EYEWITNESS LOCAL NEWSTOO COLD FOR SCHOOL
from Eyewitness News Online
Is It Ever Too Cold For School?
Reported by: Leslie Rubin
Videographer: Matt Durrett
Web Producer: Leslie Rubin
Reported: Jan. 23, 2013 9:14 PM EST
Updated: Jan. 24, 2013 9:20 AM EST
Charleston , Kanawha County , West Virginia
Despite the bitter cold temperatures over the last few days, Kanawha County schools have been operating on a normal schedule, while neighboring counties have been on 2-hour delays.
So, we wanted to know...is it ever too cold for school?
Superintendent Ron Duerring says there's no specific degree mark on the books that classifies as too cold for school.
Betsy Shaak is the parent of a third grader at Overbrook Elementary. Every day they walk to and from school.
"Whether it's hot, cold, snowy, rainy...we walk," she says.
She's not upset Kanawha County schools have decided to operate on a normal schedule the last two days, and is happy her children aren't missing out on time in the classroom.

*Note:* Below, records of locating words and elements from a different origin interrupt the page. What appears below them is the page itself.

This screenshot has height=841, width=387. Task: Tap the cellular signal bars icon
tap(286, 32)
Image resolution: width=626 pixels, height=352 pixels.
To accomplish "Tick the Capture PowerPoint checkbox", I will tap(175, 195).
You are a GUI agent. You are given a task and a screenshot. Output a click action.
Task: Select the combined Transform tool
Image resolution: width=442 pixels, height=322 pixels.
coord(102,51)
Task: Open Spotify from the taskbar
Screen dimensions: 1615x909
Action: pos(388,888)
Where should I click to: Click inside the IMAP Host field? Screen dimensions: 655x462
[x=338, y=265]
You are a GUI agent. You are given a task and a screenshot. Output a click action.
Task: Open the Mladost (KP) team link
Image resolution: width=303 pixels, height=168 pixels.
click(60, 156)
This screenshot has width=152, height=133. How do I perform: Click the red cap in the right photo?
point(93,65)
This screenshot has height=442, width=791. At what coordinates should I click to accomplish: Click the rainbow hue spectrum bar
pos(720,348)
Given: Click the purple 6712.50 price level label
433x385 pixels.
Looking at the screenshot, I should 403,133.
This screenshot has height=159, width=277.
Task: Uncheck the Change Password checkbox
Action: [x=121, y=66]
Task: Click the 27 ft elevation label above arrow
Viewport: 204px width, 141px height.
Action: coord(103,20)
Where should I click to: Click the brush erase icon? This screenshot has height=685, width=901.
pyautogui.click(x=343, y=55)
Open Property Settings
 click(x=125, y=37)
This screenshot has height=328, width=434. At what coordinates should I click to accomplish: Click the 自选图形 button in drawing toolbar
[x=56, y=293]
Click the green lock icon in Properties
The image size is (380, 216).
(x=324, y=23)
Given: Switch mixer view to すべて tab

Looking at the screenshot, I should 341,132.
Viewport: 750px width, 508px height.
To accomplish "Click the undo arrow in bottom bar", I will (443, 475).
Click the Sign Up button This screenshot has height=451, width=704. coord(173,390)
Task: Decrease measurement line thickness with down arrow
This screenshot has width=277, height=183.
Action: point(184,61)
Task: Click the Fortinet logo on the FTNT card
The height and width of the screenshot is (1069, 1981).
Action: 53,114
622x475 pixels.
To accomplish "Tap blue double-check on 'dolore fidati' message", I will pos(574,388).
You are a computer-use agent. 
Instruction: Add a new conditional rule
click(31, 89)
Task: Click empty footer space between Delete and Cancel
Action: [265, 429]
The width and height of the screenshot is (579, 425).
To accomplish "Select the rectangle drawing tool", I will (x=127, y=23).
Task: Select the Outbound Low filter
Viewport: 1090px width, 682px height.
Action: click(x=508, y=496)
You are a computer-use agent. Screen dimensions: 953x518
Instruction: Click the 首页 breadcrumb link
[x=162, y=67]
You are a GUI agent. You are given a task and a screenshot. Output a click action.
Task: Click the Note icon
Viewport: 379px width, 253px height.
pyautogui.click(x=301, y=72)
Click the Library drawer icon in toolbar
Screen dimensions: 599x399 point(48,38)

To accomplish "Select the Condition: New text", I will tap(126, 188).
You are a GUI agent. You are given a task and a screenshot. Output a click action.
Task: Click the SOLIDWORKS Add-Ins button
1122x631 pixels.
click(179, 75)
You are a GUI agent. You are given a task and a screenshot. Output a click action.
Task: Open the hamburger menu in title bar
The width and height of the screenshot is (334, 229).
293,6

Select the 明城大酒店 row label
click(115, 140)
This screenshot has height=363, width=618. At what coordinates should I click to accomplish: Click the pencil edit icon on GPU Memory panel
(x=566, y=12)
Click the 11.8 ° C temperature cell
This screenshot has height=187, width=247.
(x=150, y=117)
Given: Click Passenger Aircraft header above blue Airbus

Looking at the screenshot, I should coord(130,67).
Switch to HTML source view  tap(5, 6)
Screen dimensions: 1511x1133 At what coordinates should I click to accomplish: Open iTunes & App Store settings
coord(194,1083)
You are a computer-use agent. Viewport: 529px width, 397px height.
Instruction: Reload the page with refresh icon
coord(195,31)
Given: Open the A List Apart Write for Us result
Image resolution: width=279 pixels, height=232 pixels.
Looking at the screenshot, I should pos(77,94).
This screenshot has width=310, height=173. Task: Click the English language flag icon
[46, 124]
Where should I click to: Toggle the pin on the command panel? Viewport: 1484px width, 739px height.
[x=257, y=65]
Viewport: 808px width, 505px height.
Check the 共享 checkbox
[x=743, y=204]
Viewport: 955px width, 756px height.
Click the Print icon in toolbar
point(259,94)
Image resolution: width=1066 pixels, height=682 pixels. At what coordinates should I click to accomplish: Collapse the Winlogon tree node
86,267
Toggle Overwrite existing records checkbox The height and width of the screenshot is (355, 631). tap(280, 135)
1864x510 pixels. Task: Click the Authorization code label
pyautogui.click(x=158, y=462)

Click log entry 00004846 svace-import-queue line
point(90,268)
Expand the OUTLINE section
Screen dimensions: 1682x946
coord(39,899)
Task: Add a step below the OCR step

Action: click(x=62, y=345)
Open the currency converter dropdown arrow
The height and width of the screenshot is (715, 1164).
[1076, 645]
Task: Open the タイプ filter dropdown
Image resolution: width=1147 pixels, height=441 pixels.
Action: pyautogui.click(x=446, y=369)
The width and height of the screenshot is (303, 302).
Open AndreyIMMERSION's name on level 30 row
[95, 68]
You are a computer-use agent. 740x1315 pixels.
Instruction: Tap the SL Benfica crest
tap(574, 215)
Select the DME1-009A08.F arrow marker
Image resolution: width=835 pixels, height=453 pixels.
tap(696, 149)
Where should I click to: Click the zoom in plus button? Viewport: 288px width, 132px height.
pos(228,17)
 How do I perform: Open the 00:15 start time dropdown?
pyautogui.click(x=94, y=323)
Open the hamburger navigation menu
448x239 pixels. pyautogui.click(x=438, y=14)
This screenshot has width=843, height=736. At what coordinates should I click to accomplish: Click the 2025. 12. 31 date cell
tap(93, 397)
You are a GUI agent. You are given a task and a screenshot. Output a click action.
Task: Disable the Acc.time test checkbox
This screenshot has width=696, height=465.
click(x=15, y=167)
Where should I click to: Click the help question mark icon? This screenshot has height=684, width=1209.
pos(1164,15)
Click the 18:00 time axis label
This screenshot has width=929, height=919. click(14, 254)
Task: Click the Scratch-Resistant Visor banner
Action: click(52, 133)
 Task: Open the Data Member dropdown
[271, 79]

"They would have missed a lot had they missed two hours of school this morning," she says,
Surrounding counties have opted to delay school, despite there not being much of a temperature change from one hour to the next. Something Duerring says is closely monitored and taken into consideration.
"Two hours later and it was only going to change by two degrees, that wasn't going to make much of a difference," said Duerring.
Others disagree with the decision not to delay school, and voiced their opinions on our Facebook page.
"Yes, at least a two hour delay. It's ridiculous having these little children out there as cold as it is waiting on the bus, and then they wonder why people are sick," said Steve Wolfe.
"They should absolutely delay, there are so many parents that do not have a way to get their kids to the bus stop or school so they have to walk, and these kids are freezing standing out there waiting on the bus," said Becky Vance.
Others think it's never too cold for school.
"To even have this discussion is ridiculous! In the '70s and '80s there was no such thing as too cold or too hot to go to school. We had no A/C and the heating systems were sometimes questionable, but we went to school. If the roads are safe, the kids should be in school. Period. This is getting out of hand," said Paul Kinzer.
"Everyday our students miss a day of school, in another state and another school they are getting a full 180 day,s and they are getting that much more education than our students are getting," said Duerring.